Maybe Less Sugar : le sucre au centre du débat

- Catégorie : Actualité, Santé, Santé et soins et handicap

Combien de sucre est-ce que je consomme ? Pourquoi est-ce problématique ? Le DSAS soutient l’action MAYbe Less Sugar de Diabète vaud, qui proposera à la population romande, durant tout le mois de mai, d’évaluer de manière ludique sa consommation de sucres ajoutés et de tester des alternatives. Plusieurs événements sont organisés par les milieux de la santé qui lancent ce projet de prévention pour toutes et tous. La surconsommation de sucre est un problème reconnu de santé publique, car elle engendre surpoids et obésité avec leur corollaire de maladies chroniques.

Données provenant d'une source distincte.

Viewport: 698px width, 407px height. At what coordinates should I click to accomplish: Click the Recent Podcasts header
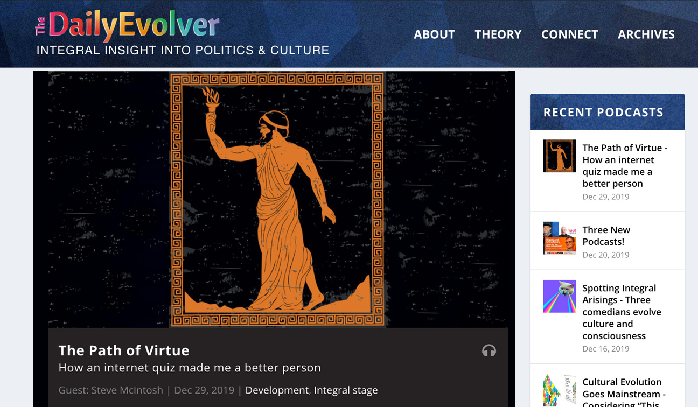click(607, 112)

Image de la campagne Maybe Less Sugar
En Suisse, la consommation quotidienne est en moyenne de 110 grammes de sucres ajoutés, soit plus du double du maximum recommandé. Diabète vaud

En Suisse, la consommation quotidienne par personne est en moyenne de 110 grammes de sucres ajoutés. C’est plus du double du maximum recommandé par l’Office de la sécurité alimentaire et des affaires vétérinaires (OSAV) et l’OMS, soit 50 grammes (25 grammes pour les enfants).

Et moi, combien est-ce que j’en consomme ?

S’il semble assez facile de savoir qu’il ya des sucres ajoutés dans un soda ou des bonbons, il n’est pas facile de savoir quelle quantité cela représente. En effet, non seulement il n’est pas simple d’additionner ce qu’on a consommé dans la journée, mais les étiquettes ne permettent généralement pas de savoir combien en contient un produit.

Participer à MAYbe Less Sugar

En mai 2023, toute personne intéressée pourra participer gratuitement à l’action MAYbe Less Sugar qui se déroulera pour la première fois en Suisse romande. En s’inscrivant sur le site www.maybeless-sugar.ch, il sera possible d’évaluer sa consommation de sucres ajoutés, de découvrir des idées et des recettes pour se faire plaisir autrement et se fixer des objectifs personnels réalistes qui offrent la satisfaction d’y arriver. Des événements invitent durant tout le mois à s’informer et tester des moyens de modérer sa consommation de sucre sous l’angle du bien-être. Des restaurants et restaurants d’entreprise s’engagent aussi à proposer des mets et boissons sans ou avec peu de sucres ajoutés.

MAYbe Less Sugar

MAYbe Less Sugar est une initiative de diabètevaud qui réunit un large réseau de partenaires des secteurs de la santé et du social ainsi que des partenaires événementiels et de la restauration. La première édition est organisée en Suisse romande en mai 2023, avec l’objectif de l’étendre en Suisse dès mai 2024. MAYbe Less Sugar a reçu le soutien du DSAS, des Organes de répartition des bénéfices de la Loterie Romande, ainsi que de la Fondation romande pour la recherche sur le diabète, Fondation Dutmala et diverses fondations privées. Virginie Spicher, directrice générale de la santé vaudoise, souligne « à quel point la prévention est importante en matière de diabète et, plus largement, de consommation de sucre. En outre, la dimension didactique est l’une de nos priorités en santé publique : il s’agit de permettre à chacune et chacun d’accéder aux connaissances et d’améliorer ses compétences en matière de santé – et par là de pouvoir faire des choix favorables à sa santé ».

Promouvoir une alimentation équilibrée et lutter contre le surpoids

Le surpoids et l’obésité sont directement liés à l’évolution de la société, en particulier à la sédentarité et la consommation de nourriture ultra transformée, contenant trop de graisses, de sel, de sucre et d’additifs. Aujourd’hui, plus de 30 % des adultes sont en surpoids et 10 % obèses, des chiffres qui touchent respectivement 13% et 4 % des enfants et adolescents.

Or le surpoids et l’obésité favorisent l’apparition de plusieurs maladies chroniques, dont le diabète, les problèmes cardiaques et vasculaires, certains cancers (notamment du côlon et des seins) et la dépression.

La prévention doit porter à la fois sur l’alimentation (sensibilisation, formation, information) et l’activité physique. Le DSAS soutient ces deux axes avec différents programmes à hauteur de 2 millions par an, essentiellement pour les enfants et adolescents, ainsi que les seniors. Il subventionne des actions sur le terrain, via ce qu’on appelle des PAC (Programmes d’Action Cantonaux) co-financés par Promotion Santé Suisse.